A week before The Birth of a Nation hit the screens, the talented social commentator and Black Lives Matter activist Ijeoma Oluo wrote a review of the movie for the Stranger, but we could not publish it because of "legal concerns." It's not that we disagreed with Oluo's position about rape culture, but the fact is Nate Parker is an innocent man according to the law, and we could not publish anything that contradicted this legal fact. Oluo then posted the review at the feminist website The Establishment.

This, however, left a hole in our film section. I decided to fill it by watching the movie this past Sunday and providing an opinion the following day. But as I headed on the Link train to the 4pm screening at Pacific Place, I felt more and more depressed about having to watch a film that many in the press were associating with a rape case that most likely ended in a suicide and would show a lot of black suffering—blacks getting lashed, shot, and raped. Two weeks before, I had read Colson Whitehead's novel The Underground Railroad (which is set around the same time as The Birth of a Nation, and concerns a young black woman fleeing the brutal oppression of a Georgia plantation), and its relentless depictions of the horrors of the system that established the American economy had exhausted me. I just did not have the strength to be exposed to more black misery, pain, and death, even if it involved a black-empowering rebellion. I decided instead to watch Terrence Malik's Voyage of Time at the Pacific Science Center IMAX Theater. Narrated by Brad Pitt, and running 40 minutes (there is a longer version narrated by Cate Blanchett), this film is about the birth of the universe.

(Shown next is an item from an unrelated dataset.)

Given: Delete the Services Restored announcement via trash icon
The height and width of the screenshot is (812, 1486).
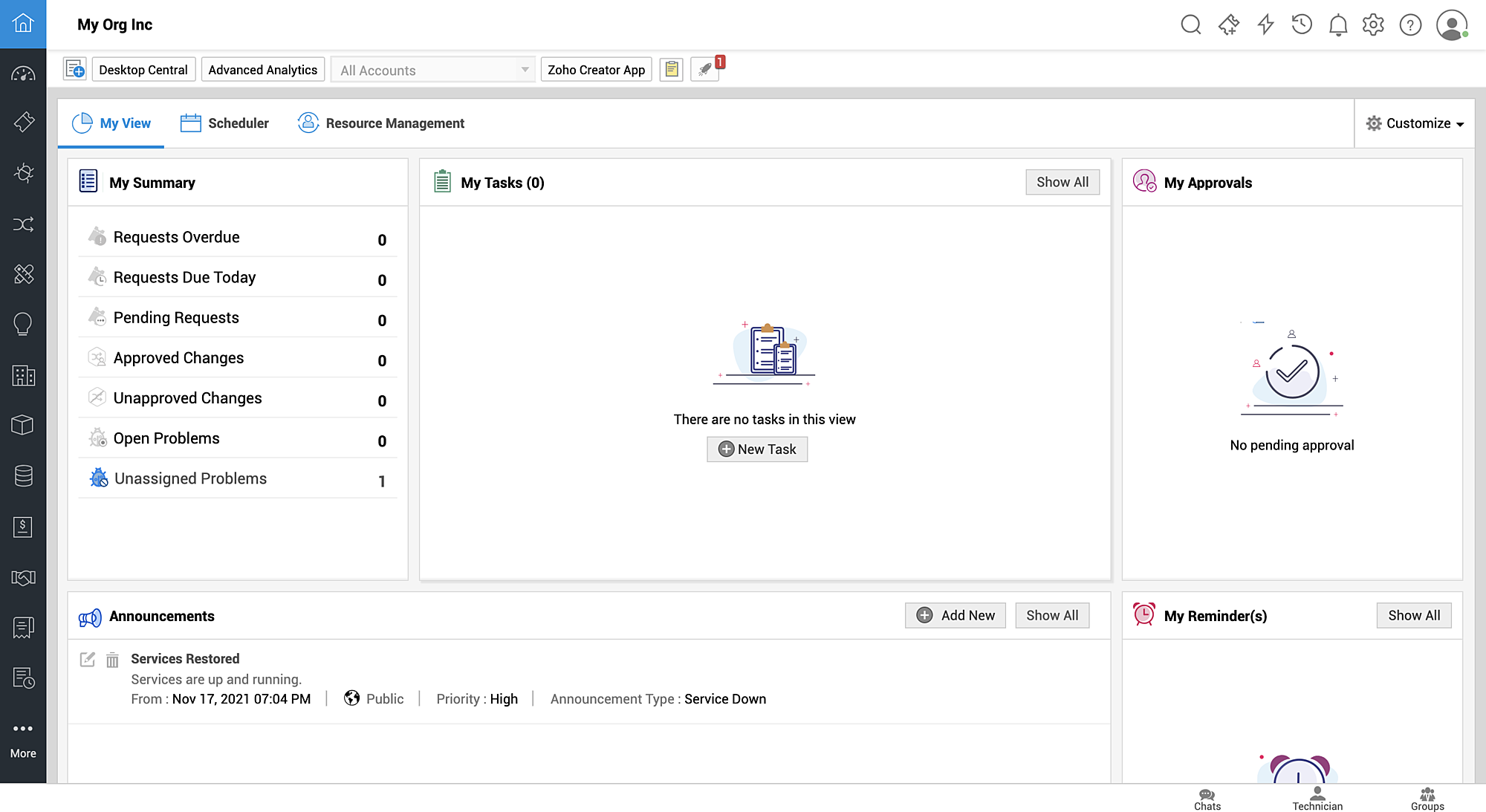Looking at the screenshot, I should tap(112, 660).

So, I entered the dome-like theater, took a seat, leaned back a little, and watched on a massive screen how all of the troubles of the world began.

Something expands from a tiny speck into gigantic gas clouds, large and small stars, clusters of flying galaxies. The sun turns on and the solar system forms. One of the planets in this system, earth, cools and life appears in its seas. Eventually life invades the land. Trees rise from the ground and dinosaurs run and roar in forests. Oddly enough, these mighty animals appear to want more out of life. One dinosaur stares longing at the sun setting on an ocean. Suddenly, a comet with earth's number on it blazes across the sky and explodes into fragments that fall into the sea. The dinosaurs exit the story of the universe. Enter the primates. They begin in the tops of trees, then they reach the ground, then they are using tools, then they are a funky-looking human staring at his own reflection on the surface of a river, then they build the Burj Khalifa. After an American girl walks down a city street, the sun expands and destroys the earth. After that the fratricidal sun drifts through space, it is gobbled up by a black hole. And that's all folks.

Maybe I should have watched The Birth of a Nation.

Or I should have just stayed at home and watched the episode of Cosmos (made in 1980!) that describes the evolution of life with greater scientific sensitivity than anything you will find in the spectacle of Malik's cinematic cathedral.